Limited Liability Companies

A limited liability company is a company in which the liability of its members is limited to any unpaid amount on the shares held by them. Ghana’s Companies Code, 1963 (Act 179) allows an individual to have 100% shareholding in a company. Companies in Ghana must have at least two directors, of which one must be resident in Ghana at all times. A company may be private or public. A private company must limit the total number of its members and debenture holders to 50. A private company is prohibited from making any invitation to the public at large to acquire any shares or debentures of the company. The transfer of shares in a private company is restricted. Any company with more than 50 shareholders is categorised as a public company and is thus permitted to make invitations to the public to acquire its shares or debentures. A public company may choose to be listed on the Ghana Stock Exchange.

Partnerships

A partnership is the association of two or more individuals carrying out business activities with the aim of making a profit.

Sole Proprietorships

A business name registered by an individual without a partner to carry on the business is a sole proprietorship. Sole proprietors’ personal liability is unlimited in this case.

Unlimited Companies

An unlimited company is a company that does not have any limit on the liability of its members.

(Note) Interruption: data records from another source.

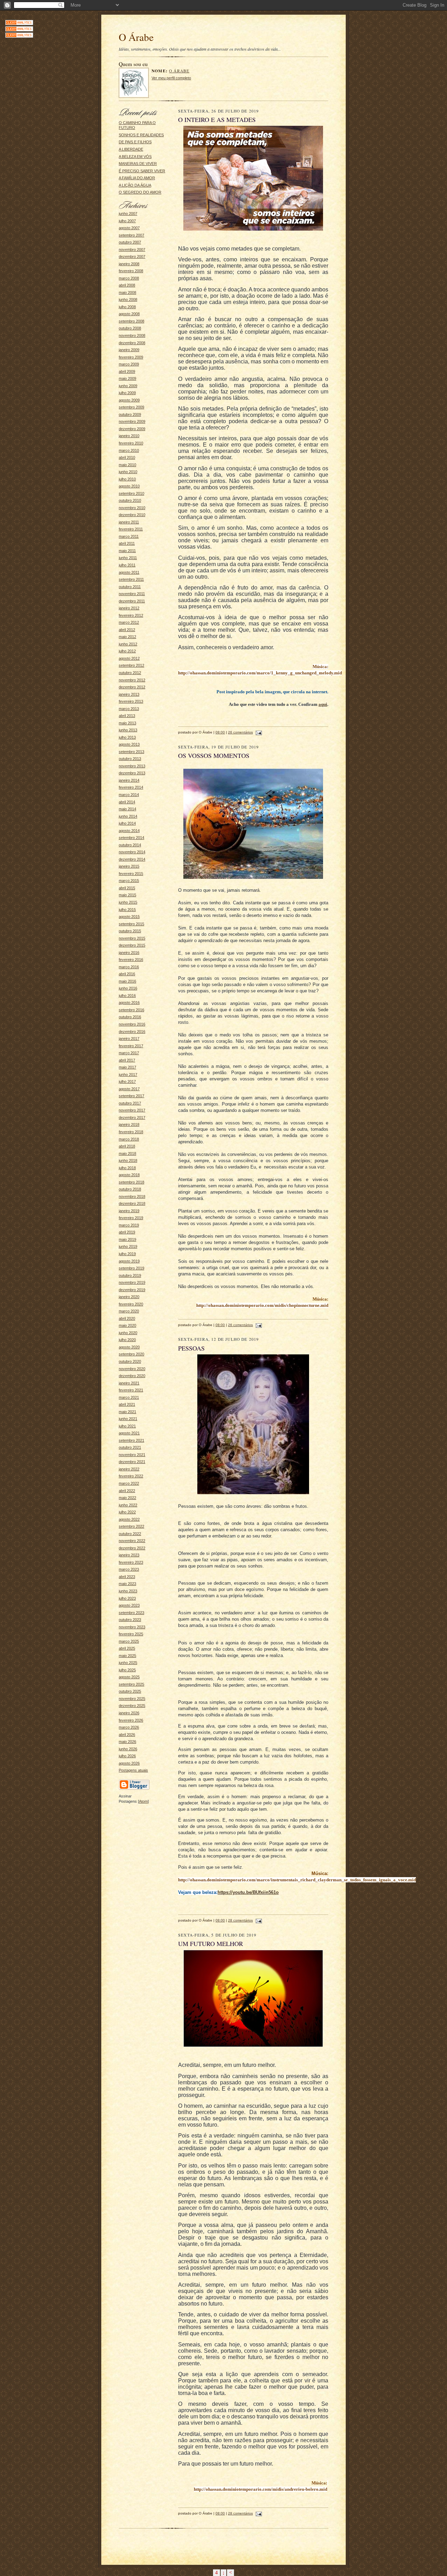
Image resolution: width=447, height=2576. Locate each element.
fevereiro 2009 (131, 357)
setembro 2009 (131, 407)
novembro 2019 (132, 1282)
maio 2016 (127, 981)
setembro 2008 (131, 321)
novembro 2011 (132, 594)
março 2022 (129, 1483)
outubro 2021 (130, 1447)
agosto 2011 (129, 572)
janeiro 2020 (129, 1297)
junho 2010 (128, 472)
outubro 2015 (130, 931)
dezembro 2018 (132, 1203)
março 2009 (129, 364)
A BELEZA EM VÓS (135, 156)
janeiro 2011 (129, 522)
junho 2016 (128, 988)
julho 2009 (127, 393)
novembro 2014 (132, 852)
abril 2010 (127, 457)
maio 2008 (127, 292)
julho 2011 (127, 565)
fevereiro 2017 (131, 1046)
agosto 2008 (129, 314)
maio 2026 (127, 1741)
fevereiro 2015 (131, 873)
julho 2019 (127, 1254)
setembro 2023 (131, 1613)
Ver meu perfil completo (171, 78)
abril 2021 (127, 1404)
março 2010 (129, 450)
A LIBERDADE (131, 149)
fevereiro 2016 (131, 959)
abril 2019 (127, 1232)
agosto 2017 (129, 1089)
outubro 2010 (130, 500)
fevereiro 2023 (131, 1562)
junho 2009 (128, 386)
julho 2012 (127, 651)
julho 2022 (127, 1512)
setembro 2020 (131, 1354)
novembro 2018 (132, 1196)
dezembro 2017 (132, 1117)
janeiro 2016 (129, 952)
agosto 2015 (129, 916)
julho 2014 (127, 823)
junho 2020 (128, 1333)
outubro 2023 (130, 1620)
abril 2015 (127, 888)
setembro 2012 (131, 665)
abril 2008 (127, 285)
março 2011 (129, 536)
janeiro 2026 (129, 1713)
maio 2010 (127, 465)
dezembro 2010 (132, 515)
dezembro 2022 (132, 1548)
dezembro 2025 (132, 1705)
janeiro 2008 (129, 264)
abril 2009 (127, 371)
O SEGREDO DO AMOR (140, 192)
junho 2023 (128, 1591)
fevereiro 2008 (131, 271)
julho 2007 (127, 221)
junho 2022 (128, 1505)
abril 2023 (127, 1577)
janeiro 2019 (129, 1211)
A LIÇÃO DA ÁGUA (135, 185)
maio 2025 (127, 1656)
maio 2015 (127, 895)
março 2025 (129, 1641)
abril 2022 (127, 1491)
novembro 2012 (132, 680)
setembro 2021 (131, 1440)
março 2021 (129, 1397)
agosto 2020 (129, 1347)
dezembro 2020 (132, 1376)
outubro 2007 (130, 242)
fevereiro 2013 (131, 701)
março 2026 (129, 1727)
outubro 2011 (130, 587)
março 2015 (129, 880)
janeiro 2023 (129, 1555)
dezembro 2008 (132, 343)
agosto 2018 (129, 1175)
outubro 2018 (130, 1189)
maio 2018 (127, 1153)
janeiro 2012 (129, 608)
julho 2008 (127, 307)
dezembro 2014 (132, 859)
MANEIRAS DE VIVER (138, 163)
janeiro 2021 (129, 1383)
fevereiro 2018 (131, 1132)
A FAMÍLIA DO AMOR (137, 178)
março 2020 (129, 1311)
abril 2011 (127, 543)
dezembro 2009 (132, 429)
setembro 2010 (131, 493)
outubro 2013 (130, 759)
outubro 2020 (130, 1361)
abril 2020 (127, 1318)
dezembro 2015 (132, 945)
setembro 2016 (131, 1010)
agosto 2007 (129, 228)
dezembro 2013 (132, 773)
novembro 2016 (132, 1024)
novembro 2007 (132, 249)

Companies Limited By Guarantee

A company limited by guarantee is a firm in which the liability of its members is limited to the amount that the members undertake to contribute to the assets of the firm should it be wound up. Such a company may not create or issue shares. Such companies are not incorporated with the object of carrying on business to make a profit.

External Companies

A company incorporated outside of Ghana that has an established place of business in Ghana is known as an external company and is similar to a branch operation. These firms appoint a local manager via power of attorney.

Foreign Investment In Ghana

Foreign investments into Ghana are facilitated by the Ghana Investment Promotion Centre (GIPC) under the GIPC Act, 2013 (Act 865). All enterprises with foreign participation are required to be registered with the centre. The act sets out minimum capital requirements as follows:

• For a 100% foreign-owned company (other than a trading company) a minimum foreign capital of $500,000 in cash and/or capital goods is required, and $200,000 for a joint venture with a Ghanaian holding at least 10% equity.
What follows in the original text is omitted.